Nmnat2改善脑AD样病理和功能变化及机制研究

AD (Alzheimer's disease, AD) is characterized by the formation of extracellular neuritic plaques containing Aβ peptide and intracellular neurofibrillary tangle consisting of abnormal hyperphosphorylated microtubule-associated protein tau. The expression of Nmnat2 significantly decreases in AD patients compared to non-AD controls of the same age. The difference of pathology is conspicuous in different regions of AD brain.

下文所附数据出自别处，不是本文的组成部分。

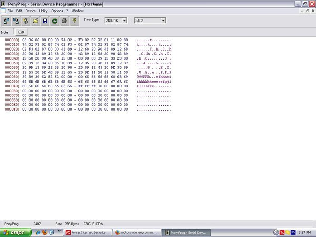The height and width of the screenshot is (237, 316).
Task: Open the Utility menu
Action: click(43, 11)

Cerebellum suffers from mild damage, but it is severe in hippocampus. Recent data show the expression of Nmnat2 protein is higher in the cerebellum than it in the hippocampus, suggesting Nmnat2 may have neuroprotective effects. Our preliminary results display Nmnat2 levels are significantly decreased in Tg2576 mice compared to non-transgenic littermates control. Interestingly, overexpression of Nmnat2 could alleviate tau proteins phosphorylation and amyloidogenesis, and increase the quantity of dendrites and spines in AD model mice, suggesting that Nmnat2 is closely associated with AD-like lesions, but the mechanism is not clear. Based on this information, we will clarify decrease of Nmnat2 may induce AD-like pathological changes and/or behavioral deficits, and study its mechanisms by using the cell lines (or primary neurons) and Tg2576 mice. Whether it reverses or attenuates the AD-like pathological changes and/or behavioral deficits, we upregulate Nmnat2 levels through virus injection carrying mouse Nmnat2 full-length cDNAs with IRES-enhanced green fluorescent protein (EGFP) or its relevant signaling molecule in Tg2576 mice. This project displays theoretical and practical significance in facilitating understanding the mechanisms of AD and discovering a new target molecules for AD.

神经原纤维缠结和老年斑是阿尔茨海默氏病（AD）特征性病理改变。烟酰胺单核苷酸腺苷酰基转移酶2（Nmnat2）的表达在AD患者明显低于同龄非AD对照，而且Nmnat2高表达的小脑AD样病理变化较轻，提示Nmnat2可能参与AD发病，但机制不清。前期预实验结果显示Nmnat2在AD动物模型转人突变APP小鼠脑明显低于同窝非转基因对照鼠；特异性上调Nmnat2能改善AD模型AD样特征性病理改变如tau蛋白异常磷酸化、Aβ生成以及增加树突分枝与树突棘数量，揭示Nmnat2可能是AD发生的上游重要分子，其作用机制急待阐明。基于此，本课题拟从细胞（细胞系或原代神经元）与整体（转人突变APP小鼠）水平，证明Nmnat2与AD特征性病理改变存在特异性内在联系，并阐明其作用机制；探讨干预Nmnat2或其信号通路是否缓解AD模型鼠AD样病理变化或行为学损伤。通过该课题研究，将为预防和治疗AD提供新思路。

神经原纤维缠结和老年斑是阿尔茨海默氏病（AD）特征性病理改变。烟酰胺单核苷酸腺苷酰基转移酶2（Nmnat2）的表达在AD患者明显低于同龄非AD对照，而且Nmnat2高表达的小脑AD样病理变化较轻，提示Nmnat2可能参与AD发病，但机制不清。本研究将在稳转细胞系和转基因AD鼠上进行。实验将探讨Nmnat2对AD样病理变化Tau蛋白过度磷酸化、Aβ生成以及行为学影响的分子机制。我们构建了人胚肾HEK293稳定表达人全长tau441细胞株（HEK293/tau）以及神经瘤细胞N2a稳定表达人Swedish突变APP695细胞株（N2a/APP），先后构建和制备了Nmnat2的shRNA质粒（siNmnat2）和携带有小鼠Nmnat2基因的高滴度腺相关病毒颗粒（Nmnat2-IRES-EGFP）。研究结果显示：①Nmnat2通过降低PP2A-Tyr307位点的磷酸化，上调了PP2A活性，进而缓解了Tau蛋白多个AD相关位点的磷酸化；② Nmnat2通过提高NAD/NADH比值，增加了AMPK活性，进而上调ADAM10，缓解A生成；③Nmnat2和BDNF相互作用，增加了记忆相关蛋白的表达、树突分枝与树突棘数量，改善了转基因鼠学习记忆。以上研究结果提示Nmnat2在缓解AD样病理变化及转基因鼠行为学损伤中起重要作用，其为Tau病变及AD病人的药物治疗提供理论基础和靶点。